** Begin **

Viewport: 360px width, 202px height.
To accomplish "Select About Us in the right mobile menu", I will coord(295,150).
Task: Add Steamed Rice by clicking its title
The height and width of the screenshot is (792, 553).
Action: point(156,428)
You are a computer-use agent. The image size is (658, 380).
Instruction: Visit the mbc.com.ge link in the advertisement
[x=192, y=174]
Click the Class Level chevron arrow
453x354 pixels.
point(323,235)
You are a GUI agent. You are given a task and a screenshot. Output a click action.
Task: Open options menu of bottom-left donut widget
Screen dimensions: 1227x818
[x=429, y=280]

** End **
** Begin **

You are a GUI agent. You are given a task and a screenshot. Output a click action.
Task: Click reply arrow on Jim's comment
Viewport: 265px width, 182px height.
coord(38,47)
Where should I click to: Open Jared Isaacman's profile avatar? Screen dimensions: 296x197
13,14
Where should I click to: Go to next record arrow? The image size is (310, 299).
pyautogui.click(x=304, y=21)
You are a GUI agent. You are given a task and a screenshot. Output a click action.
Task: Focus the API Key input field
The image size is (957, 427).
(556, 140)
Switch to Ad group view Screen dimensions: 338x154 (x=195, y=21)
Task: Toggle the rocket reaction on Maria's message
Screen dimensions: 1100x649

** End **
** Begin **

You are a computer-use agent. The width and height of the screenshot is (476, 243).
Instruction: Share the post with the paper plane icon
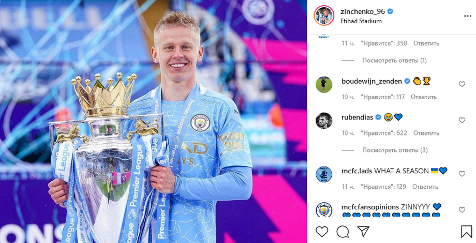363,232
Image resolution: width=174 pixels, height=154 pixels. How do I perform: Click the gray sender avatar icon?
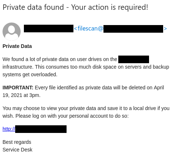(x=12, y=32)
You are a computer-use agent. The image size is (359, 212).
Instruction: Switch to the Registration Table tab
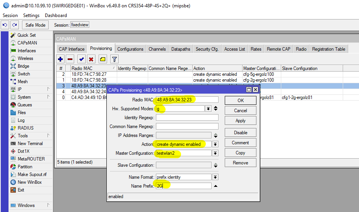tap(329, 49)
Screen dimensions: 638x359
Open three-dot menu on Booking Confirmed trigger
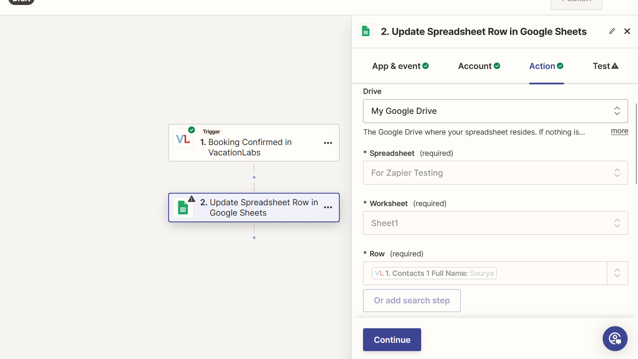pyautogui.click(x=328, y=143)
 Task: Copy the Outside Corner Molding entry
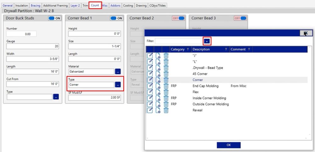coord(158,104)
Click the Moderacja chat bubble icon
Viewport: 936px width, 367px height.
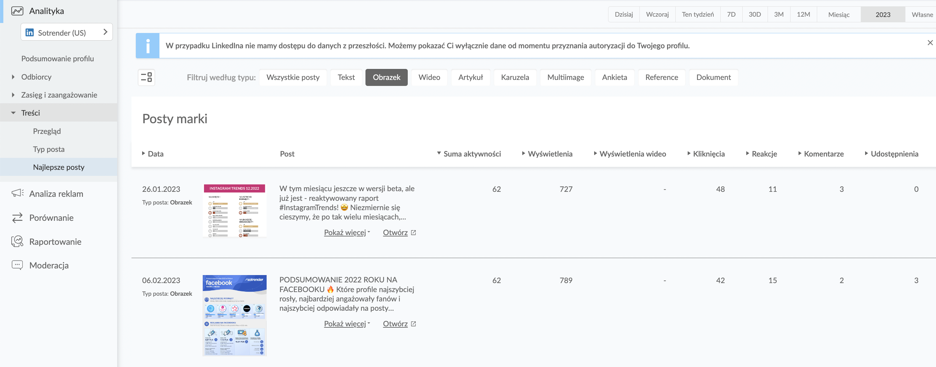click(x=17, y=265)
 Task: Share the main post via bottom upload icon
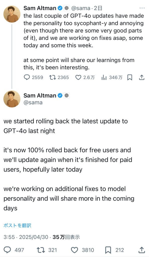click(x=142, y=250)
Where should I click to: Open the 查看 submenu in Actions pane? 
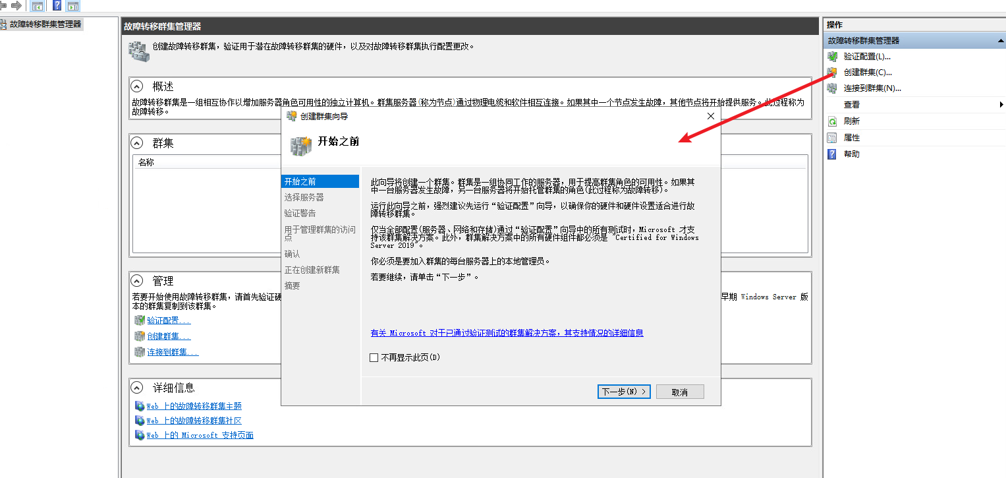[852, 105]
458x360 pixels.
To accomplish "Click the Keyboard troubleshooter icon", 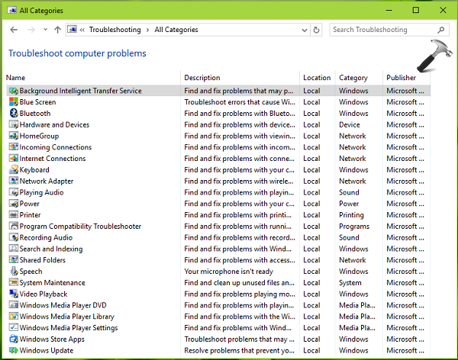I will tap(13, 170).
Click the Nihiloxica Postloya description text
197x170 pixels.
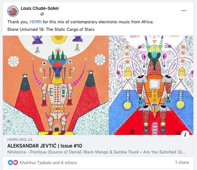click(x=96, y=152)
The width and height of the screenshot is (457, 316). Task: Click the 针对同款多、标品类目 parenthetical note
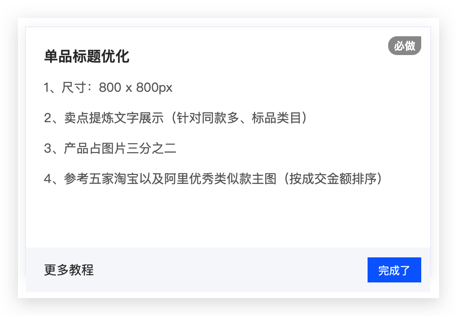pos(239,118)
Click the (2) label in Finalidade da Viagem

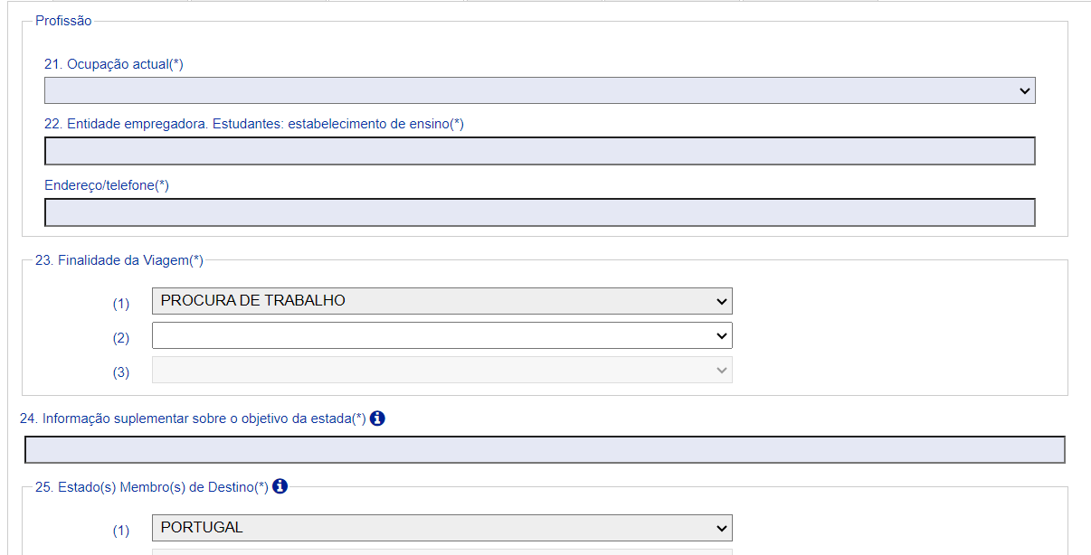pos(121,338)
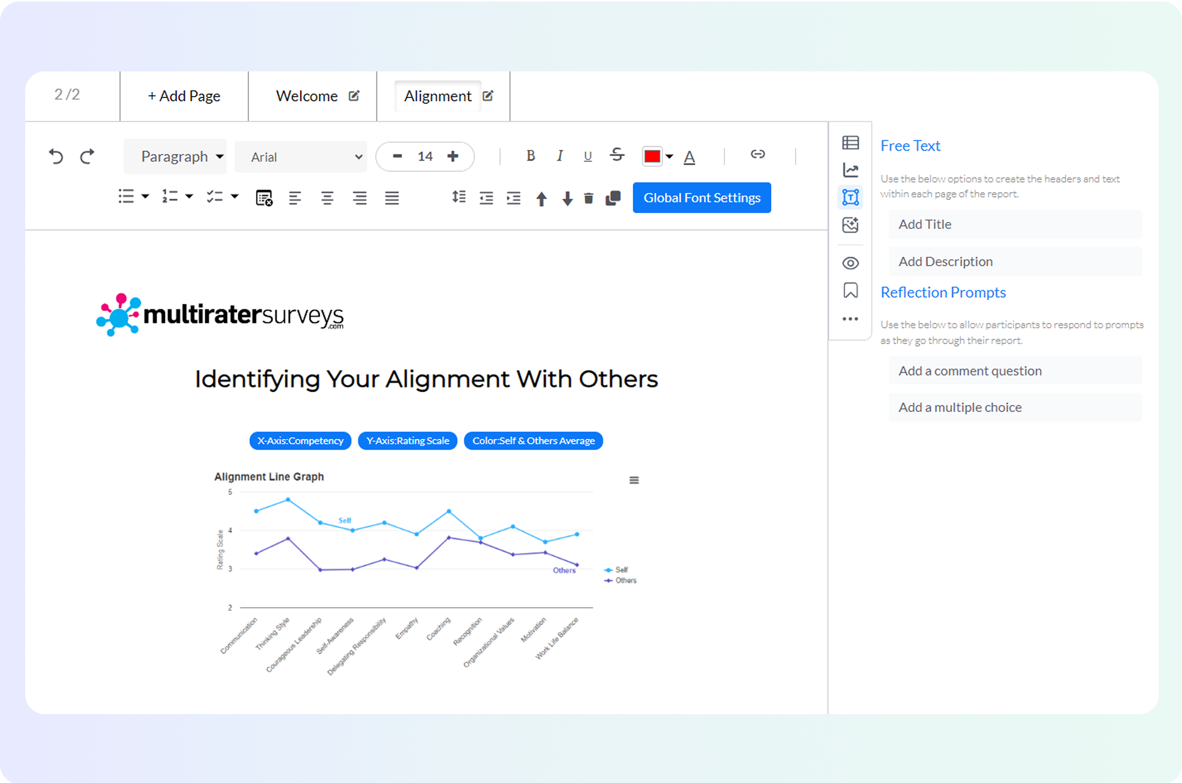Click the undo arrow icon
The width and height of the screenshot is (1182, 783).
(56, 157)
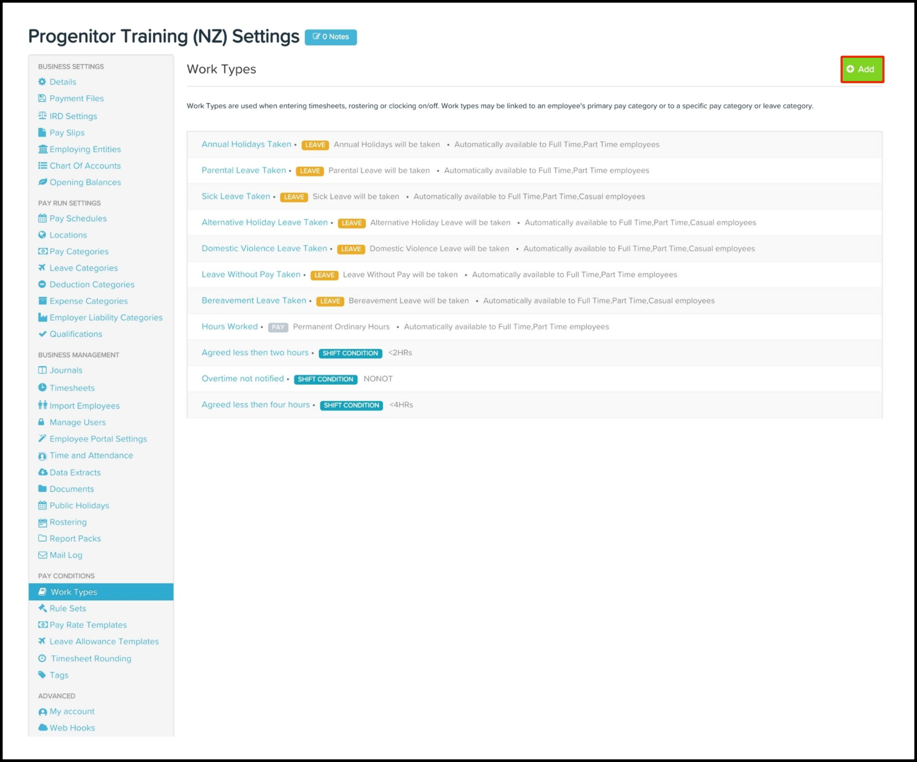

** End **

▸ REQUIRED TASK
Please update the listing lines between the one holding "Viewport: 360px width, 202px height." and the one holding "[x=429, y=280]", inclusive, changing "Steamed Rice" to "Fried Rice" and leaving everything else as it is.

▸ WORKED SOLUTION
Viewport: 360px width, 202px height.
To accomplish "Select About Us in the right mobile menu", I will coord(295,150).
Task: Add Fried Rice by clicking its title
The height and width of the screenshot is (792, 553).
Action: point(156,428)
You are a computer-use agent. The image size is (658, 380).
Instruction: Visit the mbc.com.ge link in the advertisement
[x=192, y=174]
Click the Class Level chevron arrow
453x354 pixels.
point(323,235)
You are a GUI agent. You are given a task and a screenshot. Output a click action.
Task: Open options menu of bottom-left donut widget
Screen dimensions: 1227x818
[x=429, y=280]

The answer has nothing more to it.